— BEGIN —

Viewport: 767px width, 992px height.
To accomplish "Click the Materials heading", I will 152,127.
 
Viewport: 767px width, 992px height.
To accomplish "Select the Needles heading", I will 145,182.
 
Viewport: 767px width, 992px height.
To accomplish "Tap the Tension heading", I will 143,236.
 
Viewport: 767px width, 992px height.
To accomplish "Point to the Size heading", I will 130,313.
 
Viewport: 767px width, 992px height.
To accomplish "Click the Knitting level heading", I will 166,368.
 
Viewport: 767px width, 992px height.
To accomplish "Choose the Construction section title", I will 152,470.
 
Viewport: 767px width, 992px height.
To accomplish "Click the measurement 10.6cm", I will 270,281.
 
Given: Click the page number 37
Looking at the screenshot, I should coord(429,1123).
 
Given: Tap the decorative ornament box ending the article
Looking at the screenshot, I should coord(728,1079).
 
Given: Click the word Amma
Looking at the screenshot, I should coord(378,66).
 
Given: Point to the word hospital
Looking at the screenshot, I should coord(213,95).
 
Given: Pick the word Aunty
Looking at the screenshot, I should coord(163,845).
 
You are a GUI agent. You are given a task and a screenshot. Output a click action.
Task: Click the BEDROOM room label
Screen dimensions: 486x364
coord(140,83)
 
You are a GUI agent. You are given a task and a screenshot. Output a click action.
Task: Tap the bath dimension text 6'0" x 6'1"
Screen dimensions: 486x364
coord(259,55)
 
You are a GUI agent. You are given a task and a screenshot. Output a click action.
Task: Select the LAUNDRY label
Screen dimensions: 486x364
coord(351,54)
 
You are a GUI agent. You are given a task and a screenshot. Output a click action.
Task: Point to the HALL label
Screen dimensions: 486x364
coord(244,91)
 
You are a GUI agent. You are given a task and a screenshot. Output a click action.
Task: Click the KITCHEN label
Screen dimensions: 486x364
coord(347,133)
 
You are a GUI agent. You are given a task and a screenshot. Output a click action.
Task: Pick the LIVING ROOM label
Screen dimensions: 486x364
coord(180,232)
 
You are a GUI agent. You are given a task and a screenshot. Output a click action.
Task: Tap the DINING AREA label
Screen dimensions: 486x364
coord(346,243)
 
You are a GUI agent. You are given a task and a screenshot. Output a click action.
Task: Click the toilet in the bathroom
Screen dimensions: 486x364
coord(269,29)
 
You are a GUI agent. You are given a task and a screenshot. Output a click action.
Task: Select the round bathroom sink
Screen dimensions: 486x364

— END —

→ Short exercise
Collect every line of the records above that contains the word "Select". Case counts.

→ Answer to this problem
To accomplish "Select the Needles heading", I will 145,182.
Task: Select the LAUNDRY label
Task: Select the round bathroom sink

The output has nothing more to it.